Bayesian Optimization for Function-Valued Responses under Min-Max Criteria
Notice: This research summary and analysis were automatically generated using AI technology. For absolute accuracy, please refer to the [Original Paper Viewer] below or the Original ArXiv Source.

Bayesian optimization is widely used for optimizing expensive black box functions, but most existing approaches focus on scalar responses. In many scientific and engineering settings the response is functional, varying smoothly over an index such as time or wavelength, which makes classical formulations inadequate. Existing methods often minimize integrated error, which captures average performance but neglects worst case deviations. To address this limitation we propose min-max Functional Bayesian Optimization (MM-FBO), a framework that directly minimizes the maximum error across the functional domain. Functional responses are represented using functional principal component analysis, and Gaussian process surrogates are constructed for the principal component scores. Building on this representation, MM-FBO introduces an integrated uncertainty acquisition function that balances exploitation of worst case expected error with exploration across the functional domain. We provide two theoretical guarantees: a discretization bound for the worst case objective, and a consistency result showing that as the surrogate becomes accurate and uncertainty vanishes, the acquisition converges to the true min-max objective. We validate the method through experiments on synthetic benchmarks and physics inspired case studies involving electromagnetic scattering by metaphotonic devices and vapor phase infiltration. Results show that MM-FBO consistently outperforms existing baselines and highlights the importance of explicitly modeling functional uncertainty in Bayesian optimization.


💡 Research Summary

Bayesian optimization (BO) has become the workhorse for optimizing expensive black‑box functions, yet virtually all existing BO frameworks assume a scalar objective. In many scientific and engineering domains the response is a smooth function of an index such as time, wavelength, or spatial coordinate, and the quality of a design is often dictated not by the average error but by the worst deviation over the entire functional domain. The paper “Bayesian Optimization for Function‑Valued Responses under Min‑Max Criteria” introduces a principled solution to this gap by formulating a true min‑max objective for functional responses and by developing a surrogate‑based acquisition strategy that explicitly targets the worst‑case error while still encouraging global exploration.

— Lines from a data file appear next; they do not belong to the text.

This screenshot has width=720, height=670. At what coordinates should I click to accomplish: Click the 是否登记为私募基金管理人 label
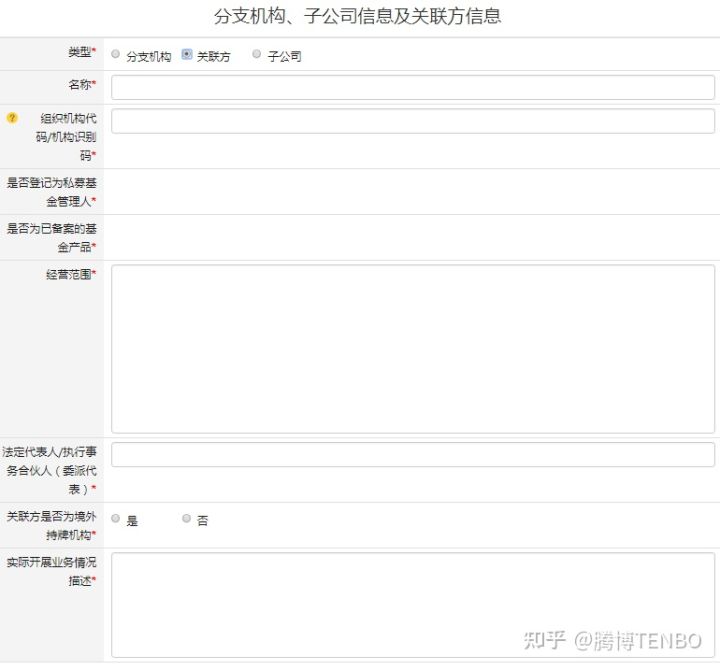(52, 191)
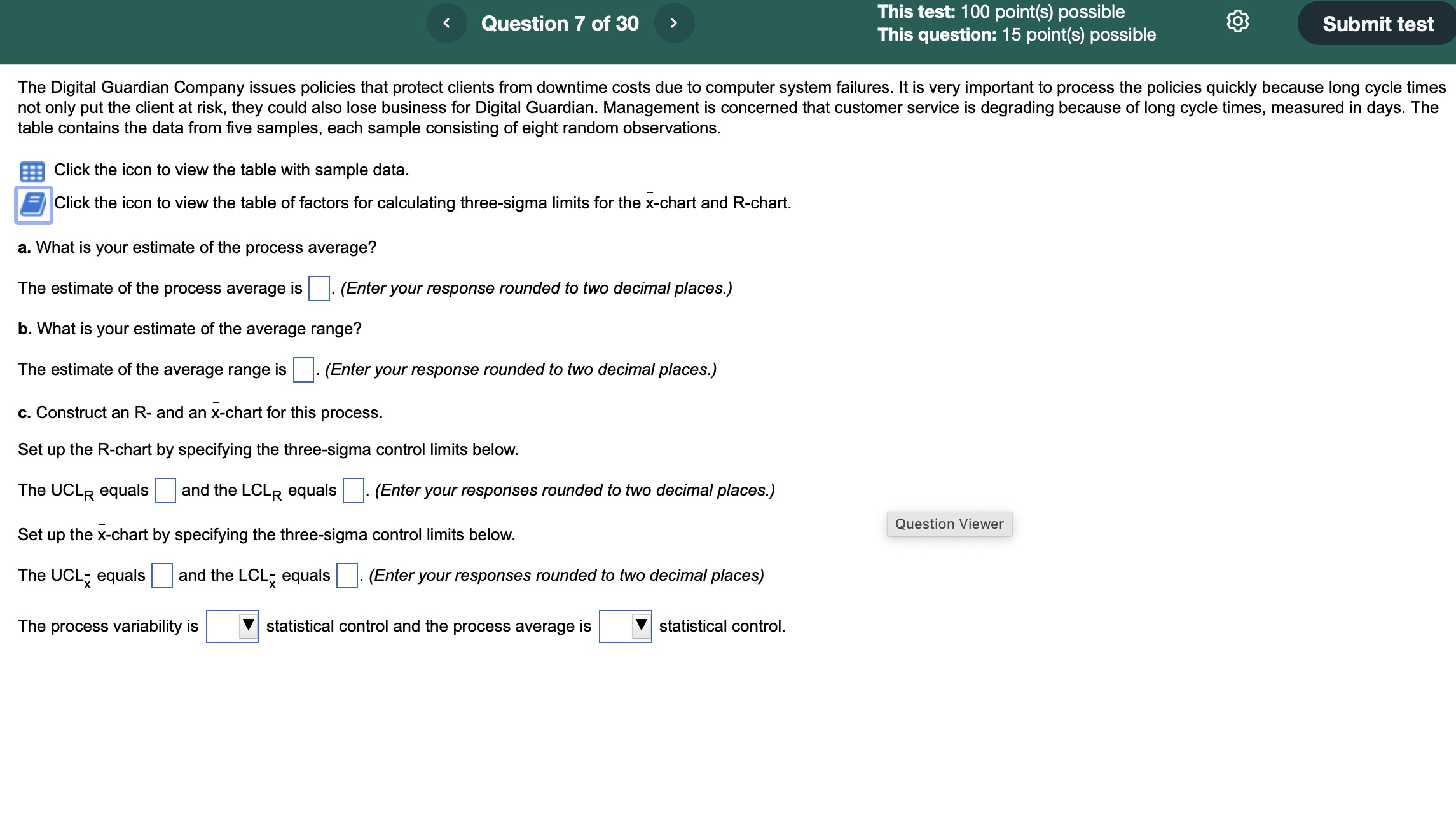The width and height of the screenshot is (1456, 835).
Task: Open the Question Viewer
Action: click(949, 524)
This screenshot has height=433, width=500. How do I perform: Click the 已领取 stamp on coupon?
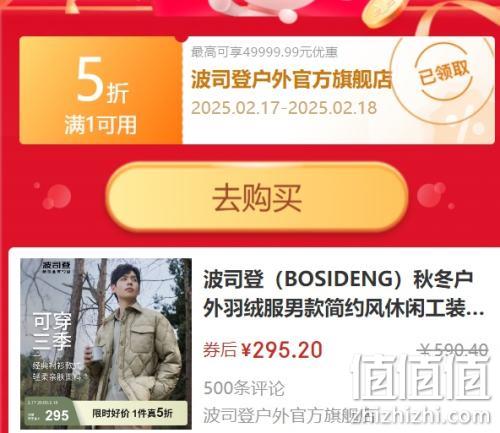(x=444, y=72)
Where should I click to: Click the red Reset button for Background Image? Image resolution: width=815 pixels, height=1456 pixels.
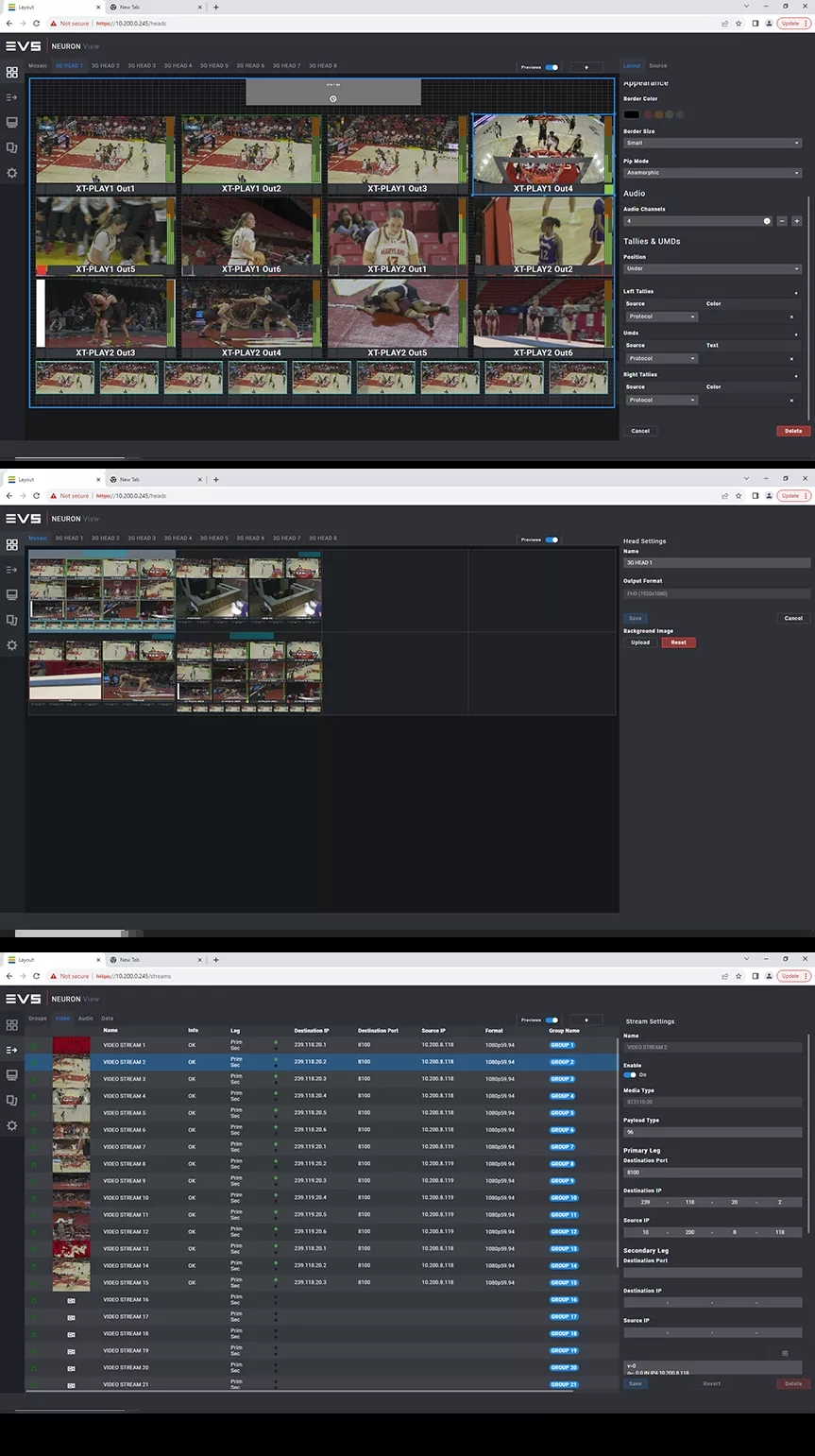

The methodological core consists of two stages. First, the functional output y(t;x) (t∈𝒯, x∈𝒳) is projected onto a low‑dimensional basis using functional principal component analysis (FPCA): y(t;x)≈∑_{k=1}^K a_k(x) φ_k(t). The basis functions φ_k(t) are computed once from a modest training set, and the scores a_k(x) capture all variability relevant to optimization. Second, each score a_k(x) is modeled independently with a Gaussian process (GP_k). This decomposition avoids the prohibitive cost of building a single GP over the entire high‑dimensional functional space while preserving a full probabilistic description of uncertainty for every point in the index set.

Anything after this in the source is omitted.